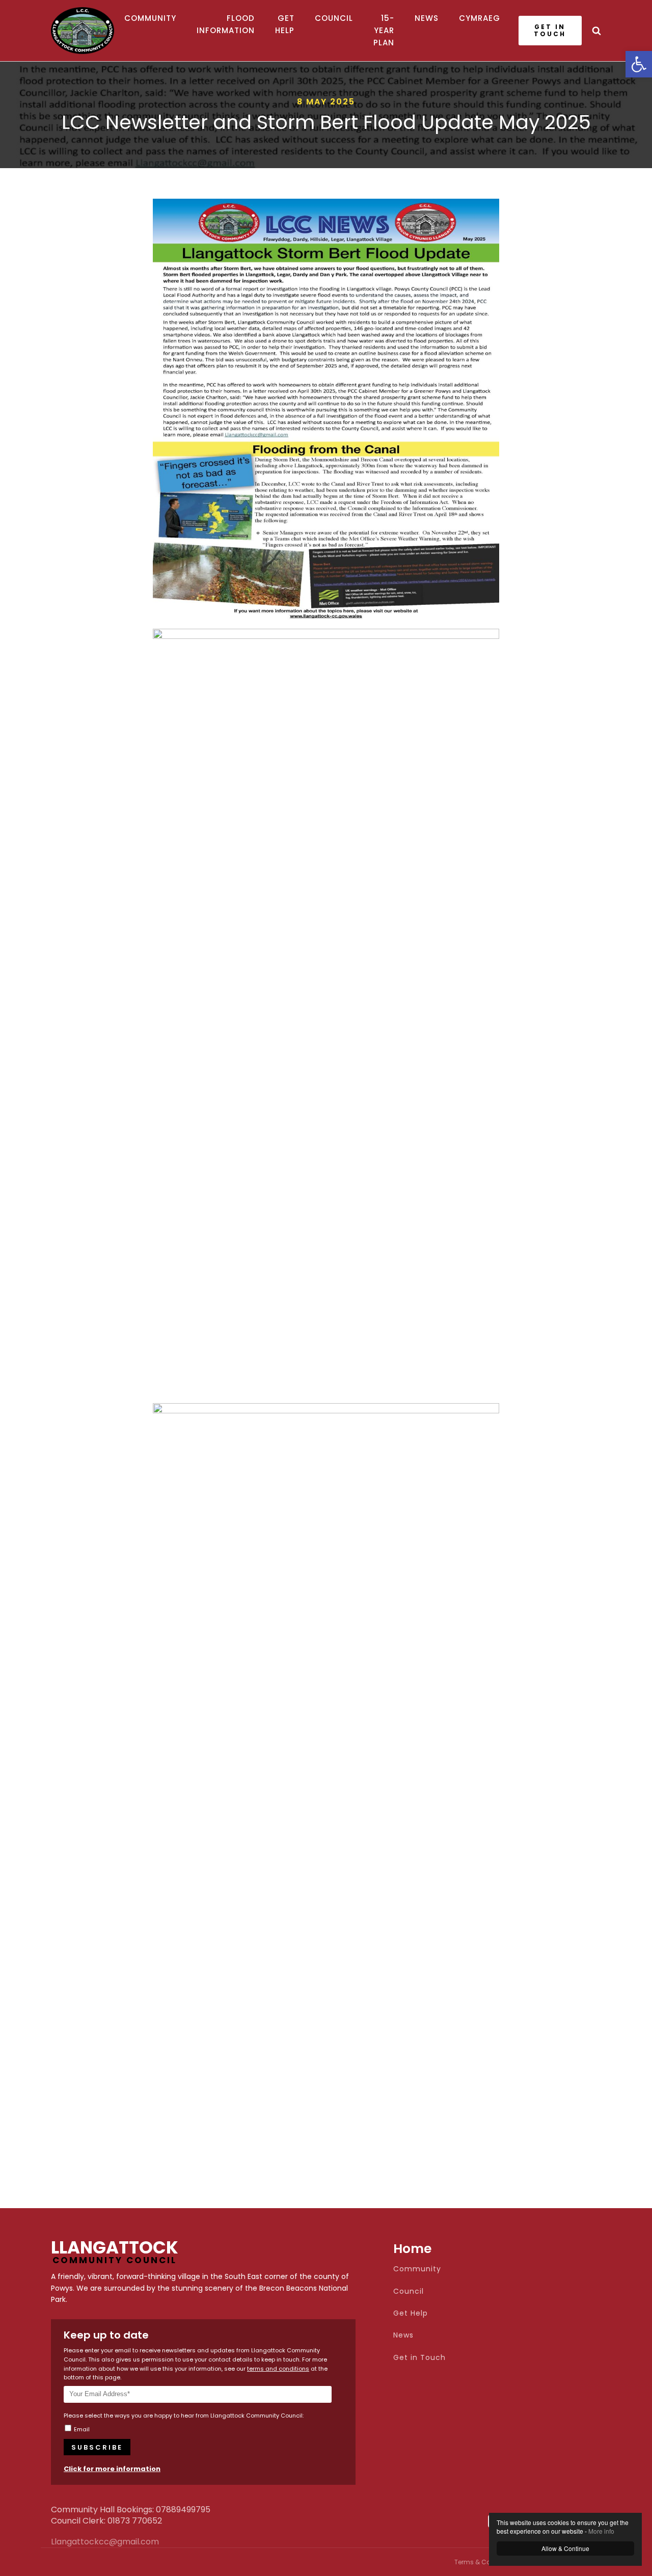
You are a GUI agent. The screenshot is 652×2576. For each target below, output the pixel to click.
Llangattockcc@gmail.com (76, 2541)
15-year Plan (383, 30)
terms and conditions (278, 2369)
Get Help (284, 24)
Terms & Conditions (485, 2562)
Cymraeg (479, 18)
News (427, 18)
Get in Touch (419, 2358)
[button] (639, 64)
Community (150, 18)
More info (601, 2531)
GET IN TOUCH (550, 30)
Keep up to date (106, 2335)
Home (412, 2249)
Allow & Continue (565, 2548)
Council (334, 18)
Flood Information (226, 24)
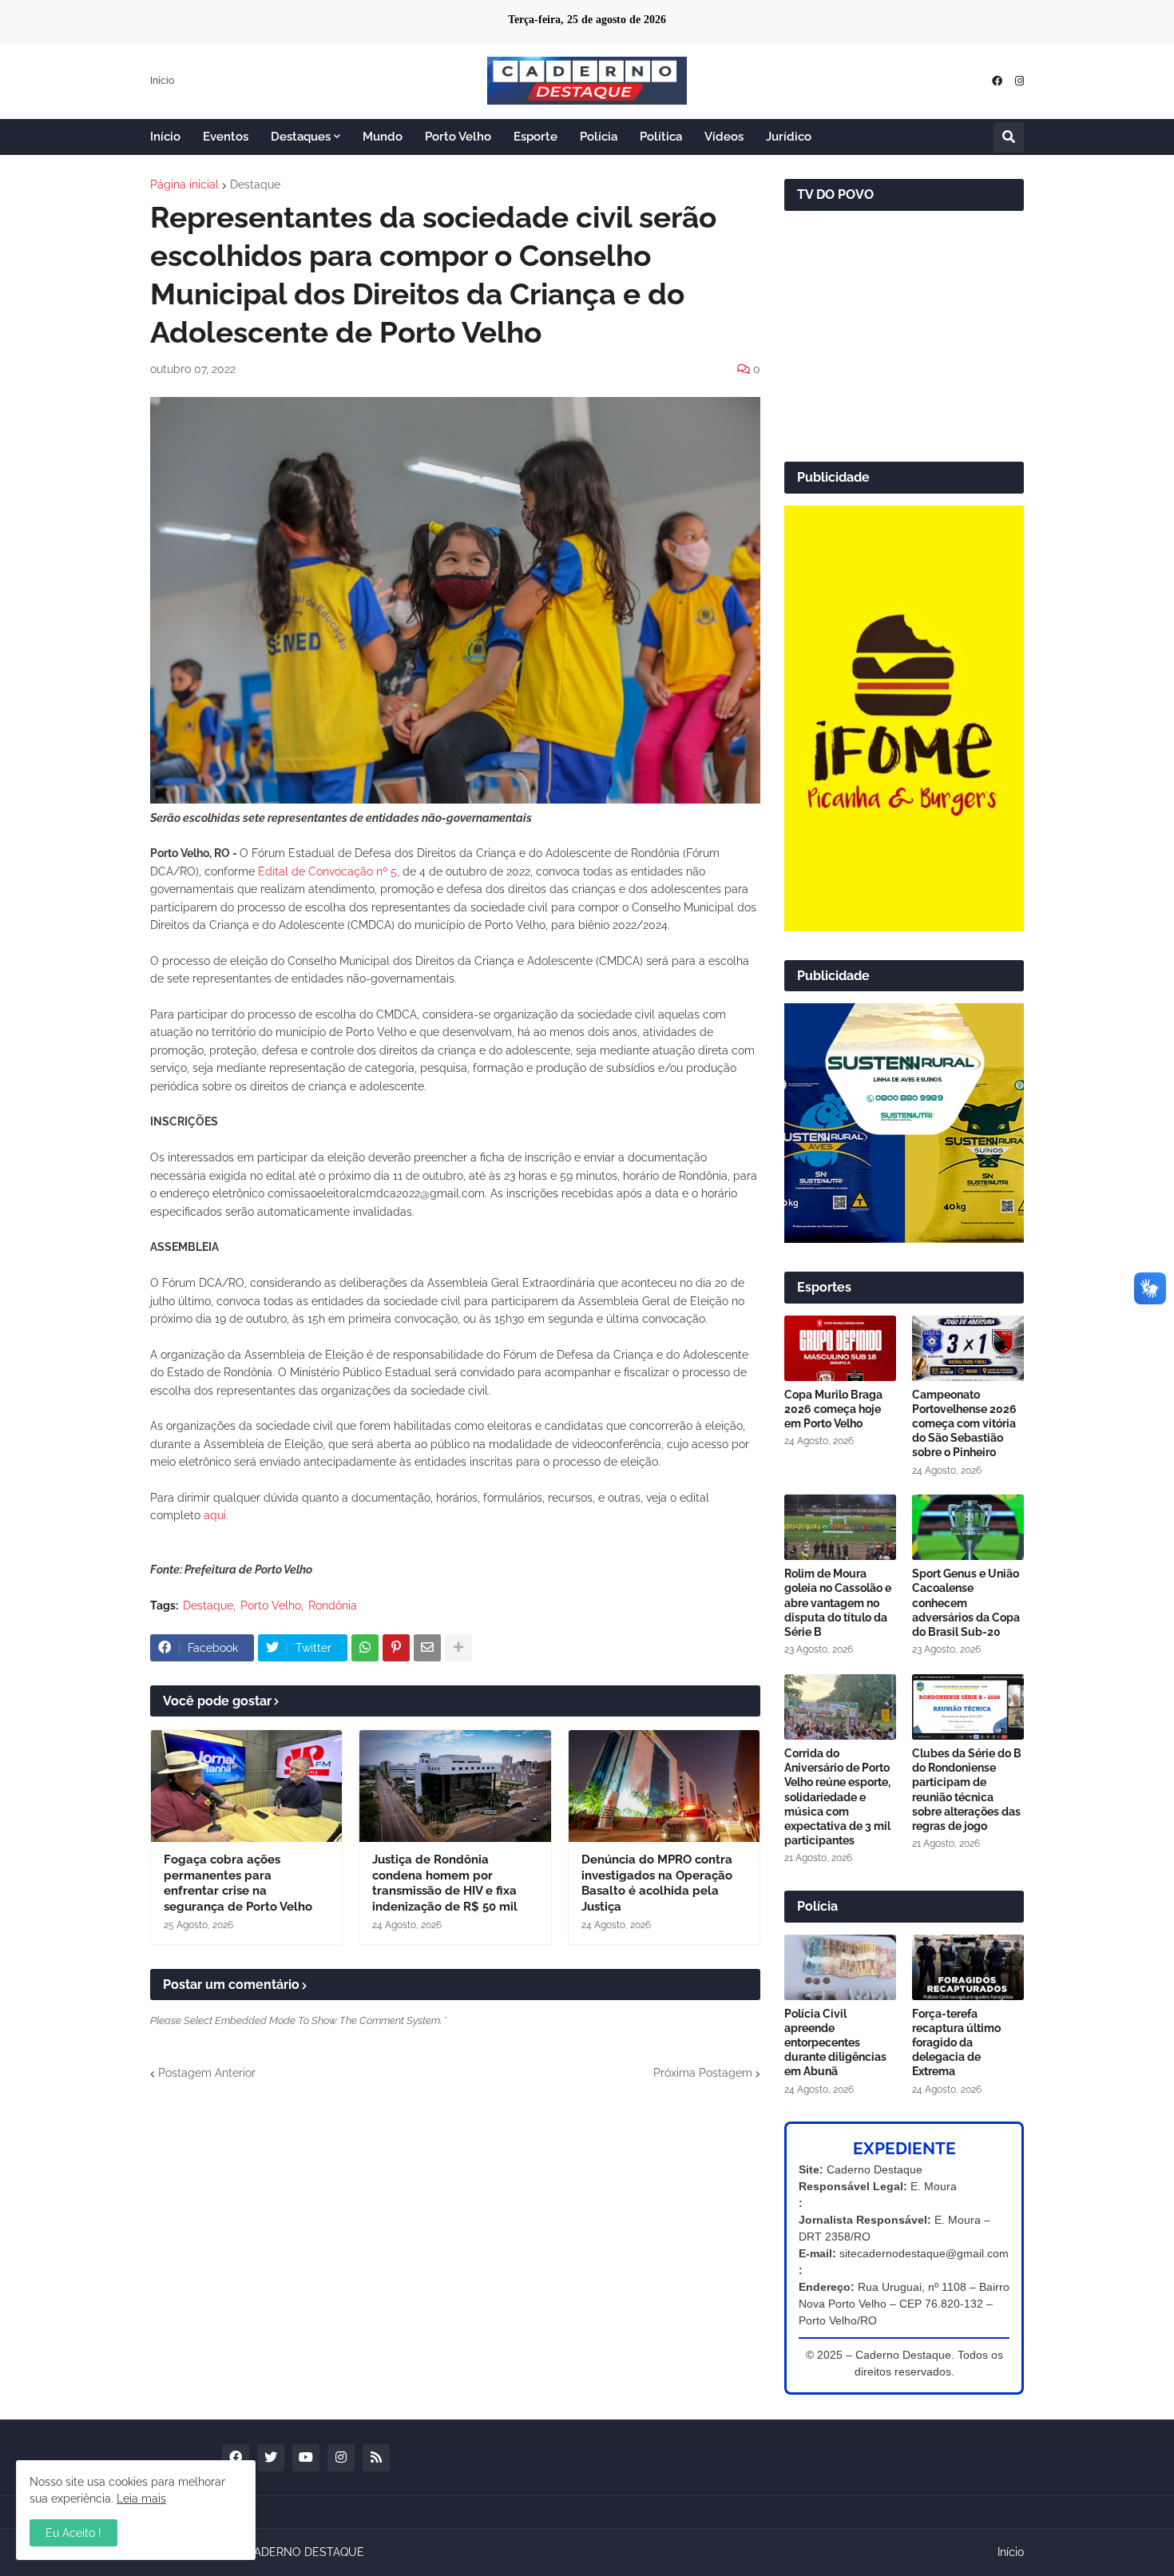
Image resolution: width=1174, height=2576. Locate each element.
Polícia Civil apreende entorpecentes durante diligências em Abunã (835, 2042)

----

◆ TASK REQUIREMENTS:
Please restate each entry exactly, but drop any picture it holds.

◆ WRITTEN REPLY:
You are a GUI agent. The screenshot is 652×2576. For each target below, output the pixel to click.
Llangattockcc@gmail.com (76, 2541)
15-year Plan (383, 30)
terms and conditions (278, 2369)
Get Help (284, 24)
Terms & Conditions (485, 2562)
Cymraeg (479, 18)
News (427, 18)
Get in Touch (419, 2358)
[button] (639, 64)
Community (150, 18)
More info (601, 2531)
GET IN TOUCH (550, 30)
Keep up to date (106, 2335)
Home (412, 2249)
Allow & Continue (565, 2548)
Council (334, 18)
Flood Information (226, 24)
Image resolution: width=1174, height=2576. Locate each element.
Polícia Civil apreende entorpecentes durante diligências em Abunã (835, 2042)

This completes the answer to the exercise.